Avverso la predetta sentenza, il Procuratore generale presso la Corte di appello di Genova ha proposto ricorso per cassazione per il formale unico motivo di seguito indicato, che viene enunciato nei limiti strettamente necessari per la motivazione ex art. 173 disp. att. cod. proc. pen.: erronea applicazione di norme penali con riferimento agli arti. 629 cod. pen., 1343 e 1418 cod. civ. Invero, il negozio giuridico sotteso alla condotta estorsiva tenuta dal COGNOME in danno di NOME COGNOME è assolutamente nullo per illiceità della causa contrattuale, in forza di violazione di norme imperative (gli arti. 73 e ss. d.P.R. 309/1990) più che per contrarietà all’ordine pubblico o al buon costume, integrando ex se la figura del contratto-reato. Nel momento in cui il contratto era ab origine nullo per illiceità della causa, esso diveniva improduttivo di qualsiasi effetto, e quindi non era configurabile a carico dell’acquirente un inadempimento imputabile in relazione alla mancata esecuzione degli obblighi da esso nascenti (rectius, il pagamento del prezzo in denaro). Ma, per il medesimo principio, alcuna rilevanza poteva avere il contratto a titolo oneroso integrante la dati° in solutum posta in essere dallo COGNOME con la consegna dell’orologio, oggetto che, di conseguenza, non poteva certo essere considerato divenuto né di proprietà, ma neppure di possesso legittimo, del COGNOME.

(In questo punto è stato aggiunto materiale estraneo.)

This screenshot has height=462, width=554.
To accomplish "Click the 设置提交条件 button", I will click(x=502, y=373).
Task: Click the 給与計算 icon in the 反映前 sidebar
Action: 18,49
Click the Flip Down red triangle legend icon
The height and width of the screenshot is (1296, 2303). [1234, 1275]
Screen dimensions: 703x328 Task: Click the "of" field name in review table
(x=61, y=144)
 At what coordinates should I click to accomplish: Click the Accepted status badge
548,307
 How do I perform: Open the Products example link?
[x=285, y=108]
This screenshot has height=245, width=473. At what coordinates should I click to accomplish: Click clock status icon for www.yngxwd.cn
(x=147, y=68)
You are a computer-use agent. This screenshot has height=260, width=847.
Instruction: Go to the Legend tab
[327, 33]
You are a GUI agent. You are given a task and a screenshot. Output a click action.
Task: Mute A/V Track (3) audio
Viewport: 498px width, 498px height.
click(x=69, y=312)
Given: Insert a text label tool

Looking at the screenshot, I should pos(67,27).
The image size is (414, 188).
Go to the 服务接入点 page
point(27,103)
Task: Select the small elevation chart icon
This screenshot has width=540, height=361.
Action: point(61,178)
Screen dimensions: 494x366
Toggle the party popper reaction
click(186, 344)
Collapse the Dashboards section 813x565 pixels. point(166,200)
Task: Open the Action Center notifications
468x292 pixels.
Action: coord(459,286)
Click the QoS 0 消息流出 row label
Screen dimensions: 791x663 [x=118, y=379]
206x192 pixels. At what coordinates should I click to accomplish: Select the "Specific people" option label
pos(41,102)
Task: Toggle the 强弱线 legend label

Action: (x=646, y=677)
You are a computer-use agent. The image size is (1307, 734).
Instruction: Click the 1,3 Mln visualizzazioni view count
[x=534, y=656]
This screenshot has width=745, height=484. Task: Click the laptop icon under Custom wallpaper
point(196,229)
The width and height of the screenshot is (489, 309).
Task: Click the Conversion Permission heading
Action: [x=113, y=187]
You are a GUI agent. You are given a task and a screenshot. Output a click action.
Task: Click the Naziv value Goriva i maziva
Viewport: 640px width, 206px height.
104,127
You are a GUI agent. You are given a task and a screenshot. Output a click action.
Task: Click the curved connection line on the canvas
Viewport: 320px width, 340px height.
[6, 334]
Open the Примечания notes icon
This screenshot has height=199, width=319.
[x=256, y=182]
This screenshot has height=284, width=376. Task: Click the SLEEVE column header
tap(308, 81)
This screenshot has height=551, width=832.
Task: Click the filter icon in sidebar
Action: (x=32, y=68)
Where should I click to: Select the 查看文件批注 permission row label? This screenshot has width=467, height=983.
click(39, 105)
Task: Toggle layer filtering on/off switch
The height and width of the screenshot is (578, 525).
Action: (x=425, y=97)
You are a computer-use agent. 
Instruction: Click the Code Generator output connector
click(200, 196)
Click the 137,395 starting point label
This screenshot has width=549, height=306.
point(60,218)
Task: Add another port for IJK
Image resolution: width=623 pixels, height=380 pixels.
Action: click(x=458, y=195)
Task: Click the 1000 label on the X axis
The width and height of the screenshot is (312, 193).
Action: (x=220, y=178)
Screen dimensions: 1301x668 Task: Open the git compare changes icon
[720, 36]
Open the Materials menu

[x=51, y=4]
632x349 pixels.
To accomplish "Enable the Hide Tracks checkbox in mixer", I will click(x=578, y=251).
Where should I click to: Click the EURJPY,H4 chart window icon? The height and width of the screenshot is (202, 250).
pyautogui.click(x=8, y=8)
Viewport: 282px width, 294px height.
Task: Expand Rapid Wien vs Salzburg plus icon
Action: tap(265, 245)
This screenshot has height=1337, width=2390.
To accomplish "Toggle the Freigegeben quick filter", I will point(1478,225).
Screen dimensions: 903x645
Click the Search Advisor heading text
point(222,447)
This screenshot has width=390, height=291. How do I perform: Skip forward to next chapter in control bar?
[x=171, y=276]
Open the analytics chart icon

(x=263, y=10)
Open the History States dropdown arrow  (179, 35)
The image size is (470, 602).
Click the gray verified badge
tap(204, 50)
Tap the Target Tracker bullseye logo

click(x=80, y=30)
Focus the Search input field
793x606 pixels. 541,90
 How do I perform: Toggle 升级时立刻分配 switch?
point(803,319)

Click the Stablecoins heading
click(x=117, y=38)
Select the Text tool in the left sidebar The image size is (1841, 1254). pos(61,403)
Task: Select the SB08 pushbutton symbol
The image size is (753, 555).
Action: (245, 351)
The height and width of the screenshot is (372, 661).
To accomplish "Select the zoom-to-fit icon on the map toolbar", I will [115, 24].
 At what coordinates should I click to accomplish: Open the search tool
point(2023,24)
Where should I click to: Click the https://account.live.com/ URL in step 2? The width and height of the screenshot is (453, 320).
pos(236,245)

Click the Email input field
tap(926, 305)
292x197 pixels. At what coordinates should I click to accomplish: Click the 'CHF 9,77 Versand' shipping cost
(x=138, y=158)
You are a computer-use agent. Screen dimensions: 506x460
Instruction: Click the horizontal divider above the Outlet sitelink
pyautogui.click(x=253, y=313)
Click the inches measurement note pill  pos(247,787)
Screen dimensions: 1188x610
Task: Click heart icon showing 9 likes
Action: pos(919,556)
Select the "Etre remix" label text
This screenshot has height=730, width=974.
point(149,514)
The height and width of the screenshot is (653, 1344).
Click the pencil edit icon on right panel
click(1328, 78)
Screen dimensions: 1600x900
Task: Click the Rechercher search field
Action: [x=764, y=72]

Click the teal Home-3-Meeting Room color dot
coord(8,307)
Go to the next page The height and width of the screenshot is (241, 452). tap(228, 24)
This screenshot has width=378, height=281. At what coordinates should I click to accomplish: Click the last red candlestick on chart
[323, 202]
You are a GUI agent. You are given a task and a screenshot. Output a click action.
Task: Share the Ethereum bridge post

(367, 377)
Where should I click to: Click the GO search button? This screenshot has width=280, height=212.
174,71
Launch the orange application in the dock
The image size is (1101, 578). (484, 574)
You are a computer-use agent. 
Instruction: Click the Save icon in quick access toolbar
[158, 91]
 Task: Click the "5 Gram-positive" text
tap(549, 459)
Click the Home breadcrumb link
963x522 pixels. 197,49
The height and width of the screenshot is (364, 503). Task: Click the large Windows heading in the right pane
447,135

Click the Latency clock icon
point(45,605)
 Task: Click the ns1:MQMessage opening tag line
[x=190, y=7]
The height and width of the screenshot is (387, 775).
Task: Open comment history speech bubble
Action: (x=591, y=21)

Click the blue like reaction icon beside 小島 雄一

Il ricorso è inammissibile.
Come evidenziato dalla sentenza impugnata, il presupposto della contestazione è che il COGNOME, avendo ricevuto in prestito un orologio di valore, non lo volesse più restituire al cedente (NOME COGNOME), se non dietro corresponsione di denaro. Il processo ha, tuttavia, accertato che il COGNOME aveva ricevuto l’orologio come pagamento di una fornitura di cocaina a favore dello COGNOME: orbene, per quanto il negozio a monte della cessione fosse illecito, il pagamento avvenuto a mezzo della dazione dell’orologio, ha trasferito la proprietà del bene all’imputato, il quale ha legittimamente preteso il pagamento del prezzo per rivenderlo al precedente proprietario. Fermo quanto precede, detto orologio si sarebbe, al più, potuto confiscare come prezzo dell’originario reato di cessione di stupefacente, ma non certo restituire allo COGNOME, in assenza di prova in ordine ad ulteriori presunte minacce da parte dell’imputato rispetto alla richiesta di denaro.
La qualità di parte pubblica del ricorrente lo esonera dal pagamento delle spese processuali.
P.Q.M.
Dichiara inammissibile il ricorso del Procuratore generale. Così deciso in Roma il 19/01/2024.